Tutorial

Steps

A Step is the basic unit of work—either a shell command or Julia function.

Shell Commands

using SimplePipelines

# Direct command (anonymous step)
step = @step sh"samtools sort input.bam"

# Named step
step = @step sort = sh"samtools sort input.bam"

# Shell features (>, |, &&) - use sh"..."
step = @step sort = sh"sort data.txt | uniq > sorted.txt"

# Shell variables (\$VAR, \${var}) - use shell_raw so Julia does not interpolate
donors = ["A", "B"]
step = @step process = sh(() -> shell_raw"for d in " * join(donors, " ") * shell_raw"; do echo \$d; done")
# Multiline: use shell_raw\"\"\"...\"\"\" for readability

Julia Functions

# Anonymous function step
step = @step () -> process_data()

# Named function step
step = @step analyze = () -> run_analysis("data.csv")

File Dependencies (Optional)

Track input/output files for validation:

@step align("reads.fq" => "aligned.bam") = sh"bwa mem ref.fa reads.fq > aligned.bam"  # sh"..." for redirection

The >> operator chains steps—each waits for the previous to complete. When the next node is a function step, it receives the previous step's output (or the current branch context inside ForEach):

# Chain commands directly (anonymous steps)
pipeline = sh"download data.txt" >> sh"process data.txt" >> sh"upload results.txt"

# Data passing: function steps receive previous output
download(id) = "data_$(id).csv"
process(path) = read(path, String)  # receives path from download
pipeline = @step dl = download >> @step proc = process

# Or define named steps, then chain
step_a = @step step_a = sh"download data.txt"
step_b = @step step_b = sh"process data.txt"
step_c = @step step_c = sh"upload results.txt"
pipeline = step_a >> step_b >> step_c

Pipe (`|>`), same input (`>>>`), and broadcast (`.>>`)

When the left has one output, >>, |>, and .>> all pass that value to the next (function) step. When the left has multiple outputs (e.g. ForEach, Parallel), they differ:

Left side	$>>$	Pipe	$.>>$
Single output	step(one value)	step(one value)	step(one value)
Multi output	step(last only)	step(vector of all)	step per branch (one call each)

a |> b — Run a, then run b with a's output(s). RHS must be a function step. Multi-branch → one call with a vector.
a >>> b — Run a then b with the same input (e.g. inside ForEach, both get the branch id).

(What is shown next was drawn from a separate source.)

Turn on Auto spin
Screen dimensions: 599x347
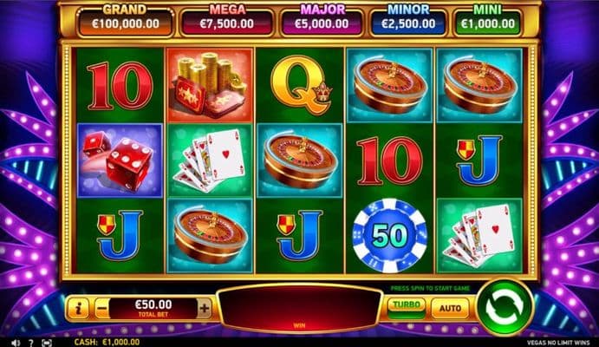(x=450, y=308)
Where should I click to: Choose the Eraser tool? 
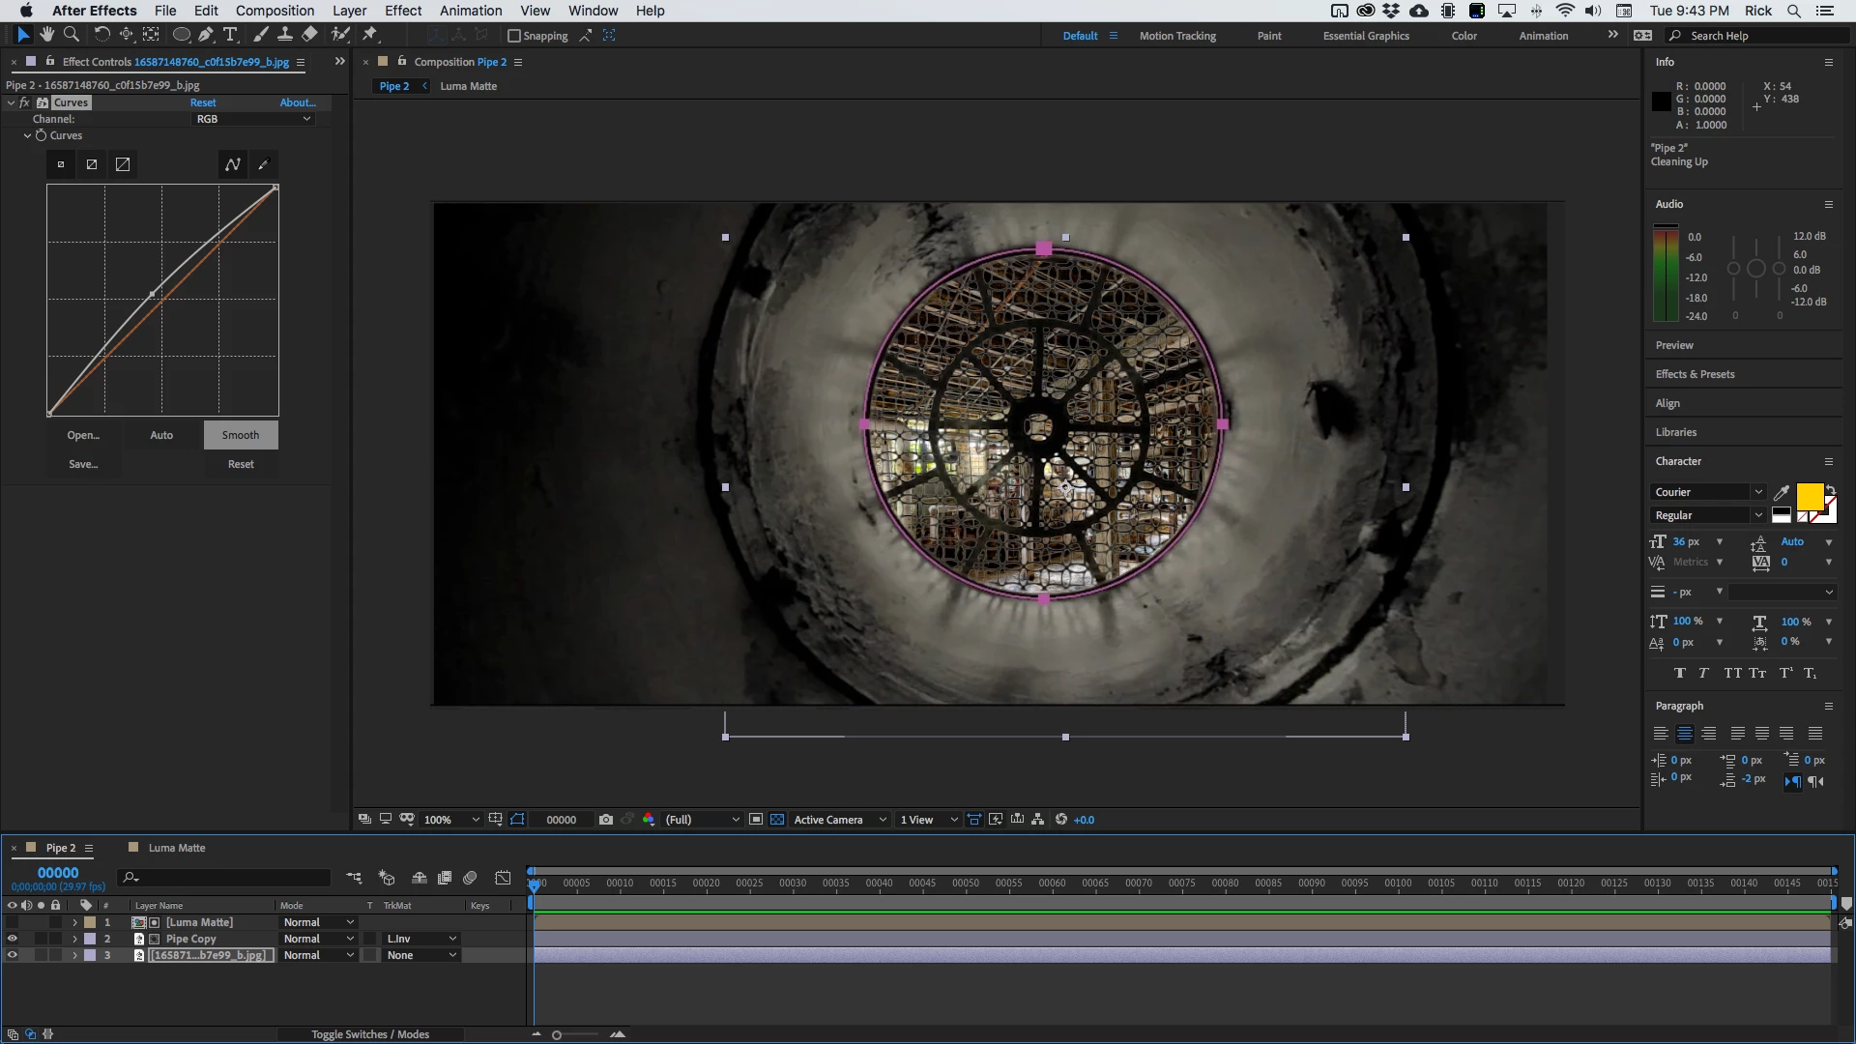click(x=309, y=35)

Use when the next step should not receive a's output.
a .>> b — Attach b to each branch of a. Each branch runs as branch >> b; you don't wait for all of a to finish before starting b on completed branches.

# Pipe: pass download output to process
fetch = @step fetch = `echo "content"`
process(x) = uppercase(String(x))
pipeline = fetch |> @step process = process

# Same input (e.g. in ForEach): both steps get the id
ForEach([1, 2]) do id
    @step first = (x -> "a_$(x)") >>> @step second = (x -> "b_$(x)")
end

# Broadcast: process each branch output immediately
ForEach(["a", "b"]) do x
    Step(Symbol("echo_", x), `echo $x`)
end .>> @step process = (s -> "got_" * strip(String(s)))

Parallel Execution: `&`

The & operator groups steps to run concurrently:

# Parallel steps (anonymous)
parallel = sh"task_a" & sh"task_b" & sh"task_c"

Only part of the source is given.